La richiesta di Papa Francesco alla Chiesa italiana (Firenze 2015) affinché percorra la strada di un Sinodo per affrontare le sfide del mondo, ha trovato concretezza nella recente Assemblea plenaria della CEI. La “carta d’intenti” appena pubblicata indica l’avvio del “percorso” il 17 ottobre, in coincidenza con l’apertura del Sinodo universale dei Vescovi centrato proprio sulla “sinodalità”. Mi sono chiesto di cosa il Sinodo della Chiesa italiana dovrebbe occuparsi in questo frangente storico che, con le parole di Francesco abusate ma certo puntuali, ci offre non un’epoca di cambiamenti ma “un cambiamento d’epoca”. Per dire, che la sfida è ampia, complessa, radicale.

Oltre lo scisma verticale e sommerso
Qualche anno fa qualcuno parlò di “scisma” all’intero della Chiesa. Uno “scisma verticale” (E. Biser, 1991) come scioglimento dei “legami” vitali e affettivi fra il vertice della Chiesa e la sua base, ulteriormente scossi dallo scandalo della pedofilia; uno “scisma sommerso” (P. Prini, 1999) come reciproco non riconoscimento tra la “dottrina” proposta dall’istituzione e quella creduta dalla base, cioè come deficit di elaborazione e comunicazione credibile della prima, tanto da produrre una autonoma ricerca di senso e di risposte da parte dei fedeli sulle grandi questioni vitali.
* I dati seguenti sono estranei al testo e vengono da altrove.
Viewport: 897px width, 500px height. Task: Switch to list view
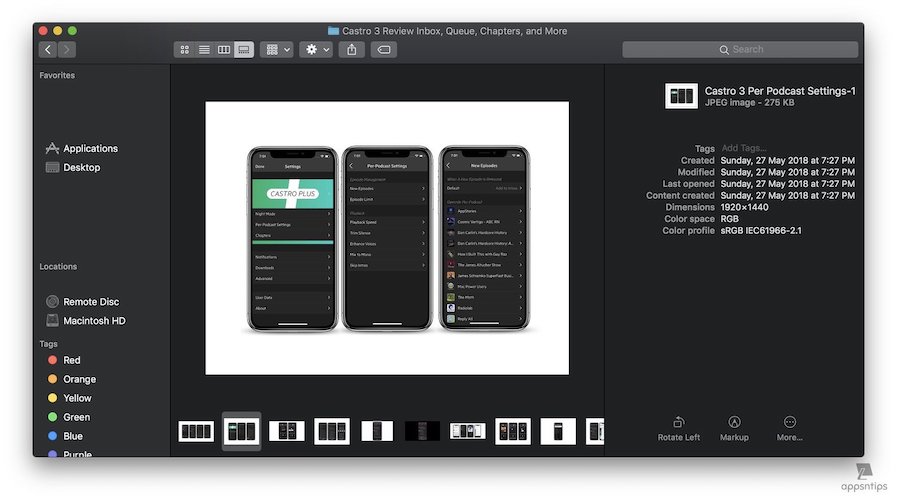coord(204,49)
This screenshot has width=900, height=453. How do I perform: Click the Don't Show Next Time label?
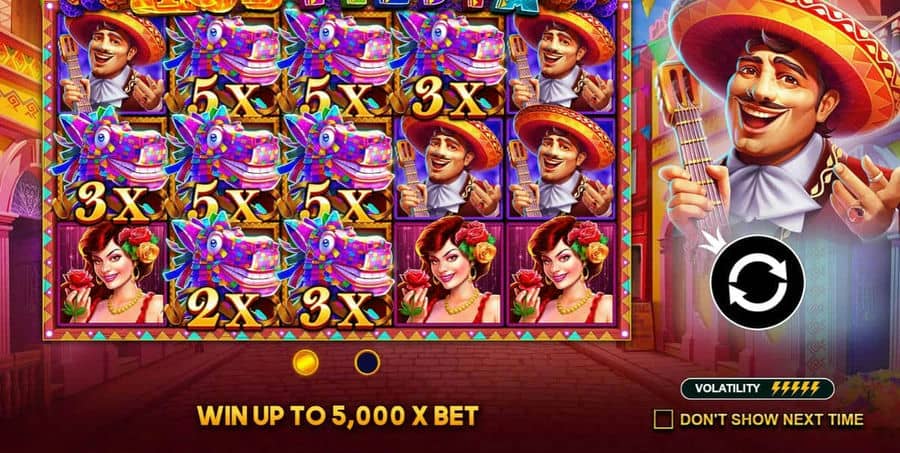pos(771,420)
I due aspetti agiscono oggi in una ulteriore direzione: non solo nella accentuata scissione tra fede e vita, creduto religioso e significato/azione mondani, “incoerenza”, sempre riscontrata e sempre redarguita appellando ad una maggiore fedeltà al battesimo. Piuttosto, come scisma nella fede, nell’itinerario di iniziazione e crescita alla vita cristiana che gioca tra l’assoluta insignificanza del gesto confessante pur posto e l’irrilevanza esistenziale che, nello stesso istante, riveste.

Fine di un rito di passaggio
In qualche modo, lo scisma si è spostato all’origine della vita di fede, là dove si ipotizzava finora una “sincerità di cuore” ed ora si sperimenta un “nulla di significato” che solo un ormai fragile cemento culturale tradizionale contiene, preparandosi ad esplodere, se non già avvenuto, nelle generazioni giovanili.

Parliamo ovviamente dal punto di vista di quella fede-che-salva, come la chiama Pierangelo Sequeri, data dall’incontro e dall’adesione a Gesù Cristo, Signore e Figlio di Dio, e di quella fede testimoniale che ha per sua natura forma comunitaria, ecclesiale. Si vuole dire, in breve, che è finito il tempo dell’adesione alla fede cristiana come rito di passaggio, tappa scontata di inserimento culturale nei costumi sociali più o meno condivisi. Questo aspetto è finito, non trova più consenso.

La fede come opzione adulta
La fede, quella fede di cui si diceva sopra, per essere autentica e autenticante il soggetto e la comunità che lo accoglie, può configurarsi ormai solo come un’opzione adulta.

La fede come opzione: significa che sempre più occorre guardare agli uomini e donne come soggetti che devono essere messi in condizione di effettuare sempre la scelta di fede. Se è vero che il bisogno profondo di senso e di salvezza risiede nel cuore dell’uomo, la fede non è un patrimonio che sana il bisogno acquisendolo per necessità attraverso itinerari formali, come se la chiesa fosse un’agenzia fornitrice.

Occorre che la fede entri nell’orizzonte della persona come una grazia autentica, cioè un’esperienza ed una possibilità che affascina e chiede di prendere posizione, chiede di convertire la propria esistenza. Fede come adesione al vangelo di Cristo nella esplicita assunzione del battesimo e nell’ingresso nella comunità ecclesiale. La comunità cristiana è quella dei credenti in Cristo, non degli adepti ai valori cristiani. Se faccio questo passo, devo rendermene conto. Per vivere da “brave persone”, lo sappiamo, non è necessario.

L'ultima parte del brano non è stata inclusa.